SENTENCIA CONSTITUCIONAL 2342/2010-R
Tribunal Constitucional Plurinacional de Bolivia

SENTENCIA CONSTITUCIONAL 2342/2010-R

Fecha: 19-Nov-2010

III.3.

El amparo constitucional establecido en el art. 19 de la CPEabrg, y ahora en los arts. 128 y 129 de la CPE, fue instituido como el mecanismo extraordinario de protección inmediata contra los actos ilegales y las omisiones indebidas de autoridades o personas particulares, que restrinjan, supriman o amenacen restringir o suprimir los derechos y las garantías fundamentales de las personas, reconocidos por la Constitución Política del Estado y las leyes, siempre y cuando no hubiere otro medio legal idóneo y eficaz para tal efecto, siendo necesario que la parte accionante lo presente cumpliendo los requisitos de forma y contenido que exige el art. 97 de la Ley del Tribunal Constitucional (LTC), entre ellos acompañar las pruebas en que funda su pretensión.

En ese sentido, es preciso recordar que la SC 0365/2005-R de 13 de abril, señaló que: "El art. 97 de la LTC, en forma taxativa establece los requisitos de forma y contenido que deben observarse inexcusablemente en la presentación de todo recurso de esta naturaleza, toda vez que del cumplimiento de los mismos depende que tanto el Tribunal de amparo como este Tribunal, en revisión, puedan compulsar sobre la base de criterios objetivos, la legitimación de las partes, así como la veracidad de los hechos reclamados y los derechos vulnerados, para en definitiva otorgar o negar el amparo solicitado; a su vez tiende a garantizar también que con tales precisiones puedan estar a derecho para asumir defensa en debida forma". Continúa señalando la citada Sentencia que: los mismos '…están destinados a evitar el inicio de un procedimiento que carezca de los elementos básicos necesarios para decidir sobre la pretensión jurídica deducida…'.
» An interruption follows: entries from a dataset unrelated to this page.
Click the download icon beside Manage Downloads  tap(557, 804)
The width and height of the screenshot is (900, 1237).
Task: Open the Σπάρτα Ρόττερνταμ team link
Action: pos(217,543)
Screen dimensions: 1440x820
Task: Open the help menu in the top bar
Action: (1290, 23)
Con la finalidad de resolver adecuadamente la problemática planteada, en principio es imprescindible remarcar que el amparo constitucional ha sido instituido como un recurso extraordinario que otorga protección inmediata contra los actos ilegales y las omisiones indebidas de autoridades o particulares que restrinjan, supriman o amenacen restringir o suprimir derechos y garantías fundamentales de las personas, reconocidos por la Constitución Política del Estado y las leyes, siempre y cuando no hubiere otro medio o recurso legal para tal efecto, tal cual prescribe el art. 128 de la CPE.